** Sayfa metni **
┌──
Kur'an-i Kerim

Kuranı Kerimin Nüzulü

Cuma, 27 Aralık 2013 19:20

 

Ramazan ayı... İnsanlar için hidayet olan Kur'ân, onda indirilmiştir.

Ramazan ayı, kamerî Arap aylarının dokuzuncusudur. Şaban ve şevval aylarının ortasında yer alır. Kur'ân-ı Kerim'de, ramazanın dışında bir diğer ayın adından söz edilmemiştir.

Kur'ân, Allah tarafından peygamberi Hz. Muhammed'e (s.a.a) inen kitabın adıdır. Bu isimlendirmede onun "okunan" bir kitap oluşu esas alınmıştır. Nitekim yüce Allah bir ayet-i kerime'de şöyle buyuruyor: "Gerçekten biz onu, belki aklınızı kullanırsınız diye Arapça bir Kur'ân kıldık." (Zuhruf, 3) Bu isim kitabın tümü için kullanılabildiği gibi bazı kısımları için de kullanılabilir.

"Onu bir Kur'ân olarak, insanlara dura dura okuman için (bölüm bölüm) ayırdık ve onu safha safha bir indirme ile indirdik." (İsrâ, 106) Ayetin zahirinden gayet net olarak Kur'ân'ın, yaklaşık olarak yirmi üç yıl süren davet müddeti içinde aşamalı olarak, peyderpey indiği anlaşılmaktadır. Tartışma götürmez tarihsel realite de bunu pekiştirmektedir.
└──
** Verilen görev A **
Kur'ân'ın nüzulüyle ilgili metne göre ramazan ayı hangi iki ayın ortasında yer alır?
** Verilen görev B **
Lütfen Kur'ân'ın nüzulüyle ilgili metinde "Cuma, 27 Aralık" ifadesinden "adından söz edilmemiştir." ifadesine kadar olan kısmı harfi harfine yazın.
Kayıtların Kur'ân'ın nüzulüyle ilgili metinle bir bağlantısı yoktur.

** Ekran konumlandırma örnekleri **
┌──
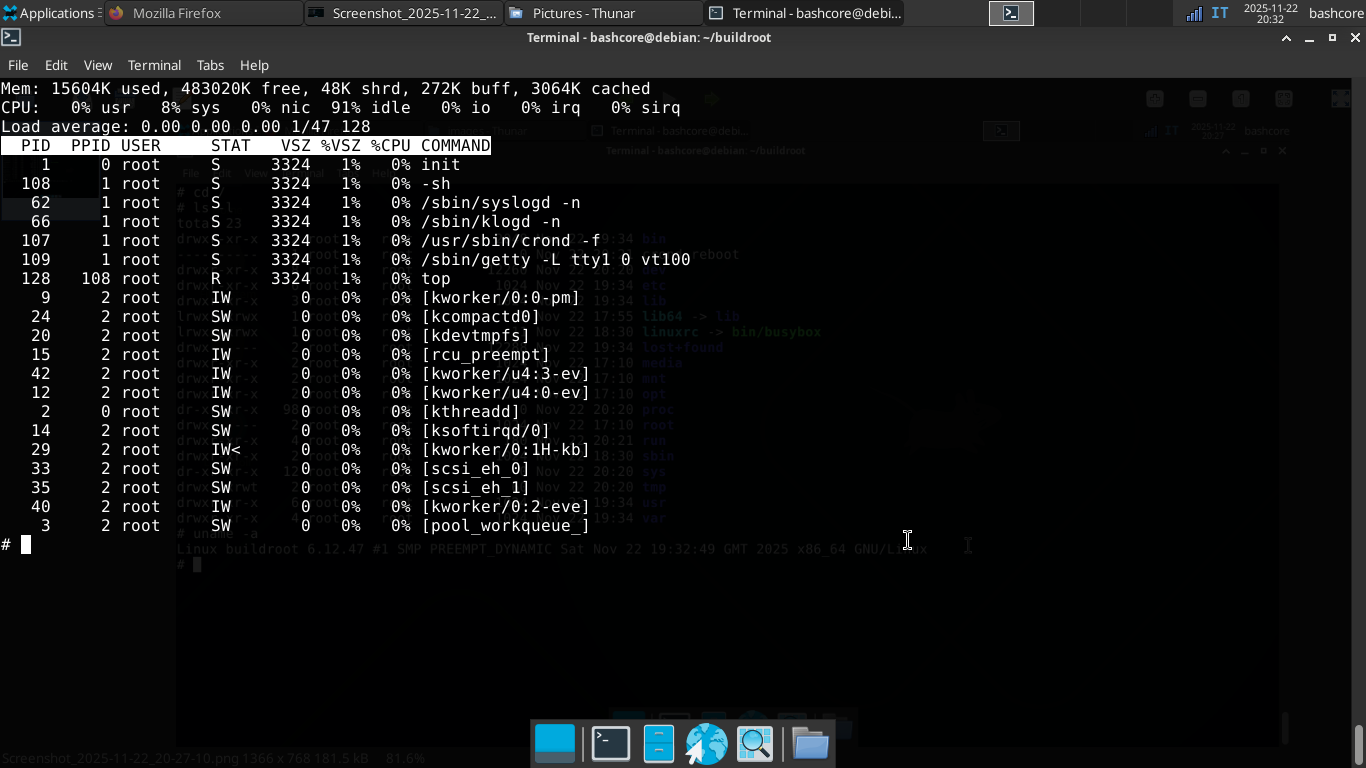The width and height of the screenshot is (1366, 768).
Task: Open the home folder dock icon
Action: pos(810,744)
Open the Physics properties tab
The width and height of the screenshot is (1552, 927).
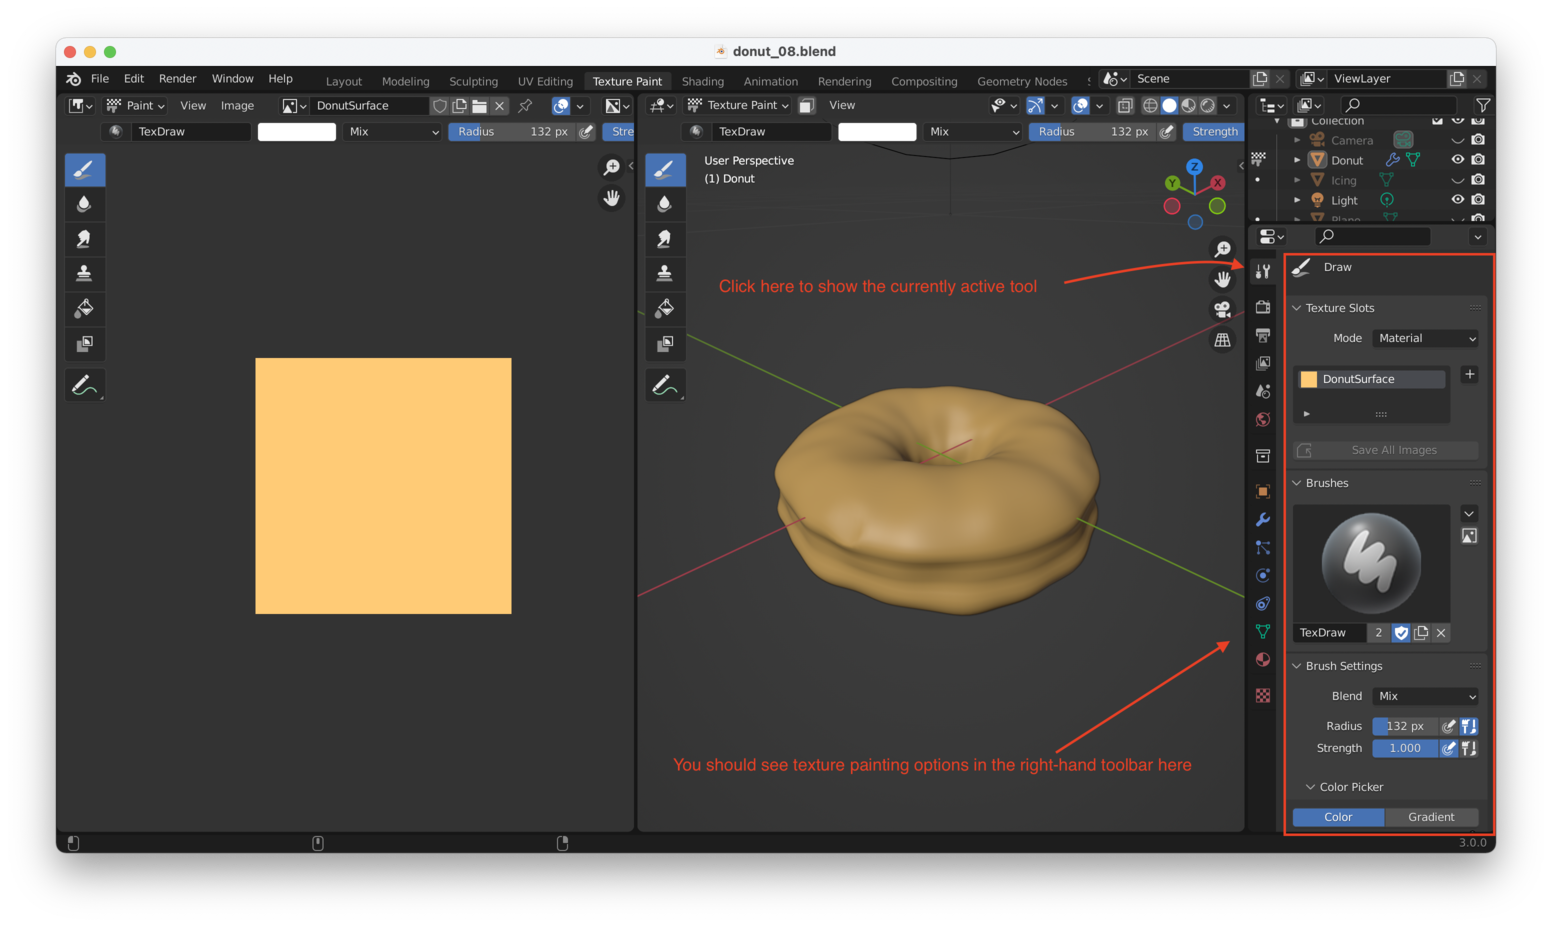point(1262,575)
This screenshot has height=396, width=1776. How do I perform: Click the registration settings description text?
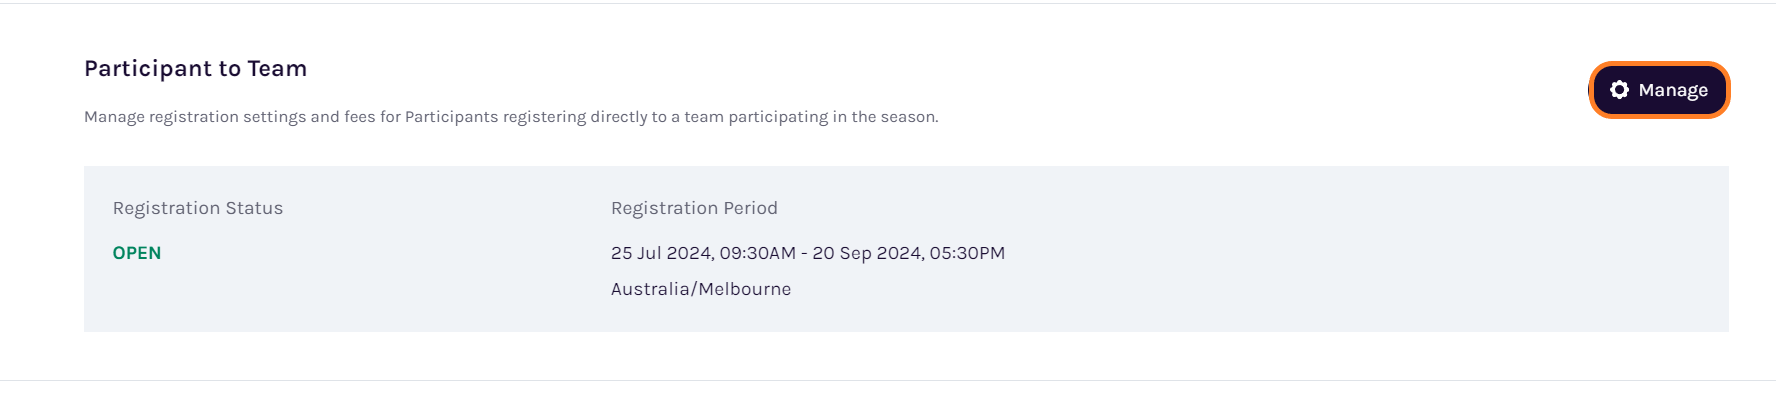(x=511, y=117)
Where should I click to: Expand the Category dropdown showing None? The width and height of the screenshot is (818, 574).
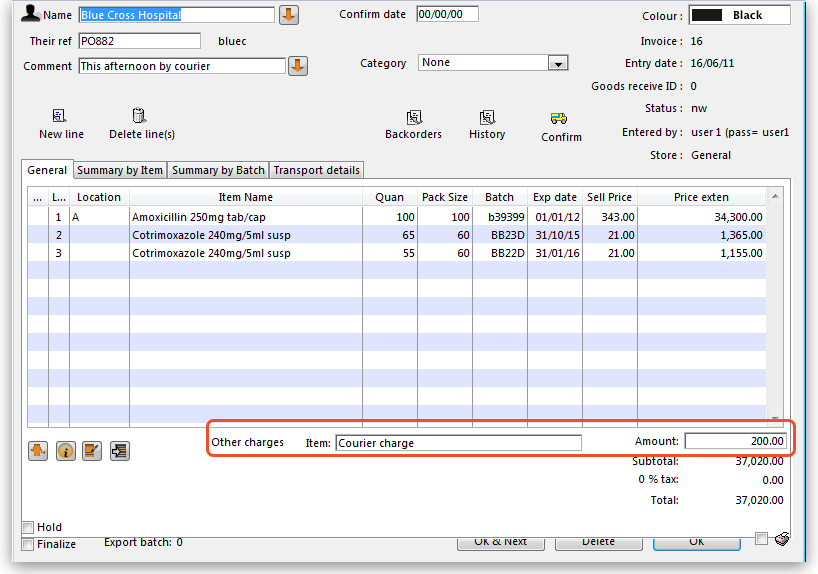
└──
** Yanıt A **
Şaban ve şevval aylarının ortasında.

** Yanıt B **
Cuma, 27 Aralık 2013 19:20

 

Ramazan ayı... İnsanlar için hidayet olan Kur'ân, onda indirilmiştir.

Ramazan ayı, kamerî Arap aylarının dokuzuncusudur. Şaban ve şevval aylarının ortasında yer alır. Kur'ân-ı Kerim'de, ramazanın dışında bir diğer ayın adından söz edilmemiştir.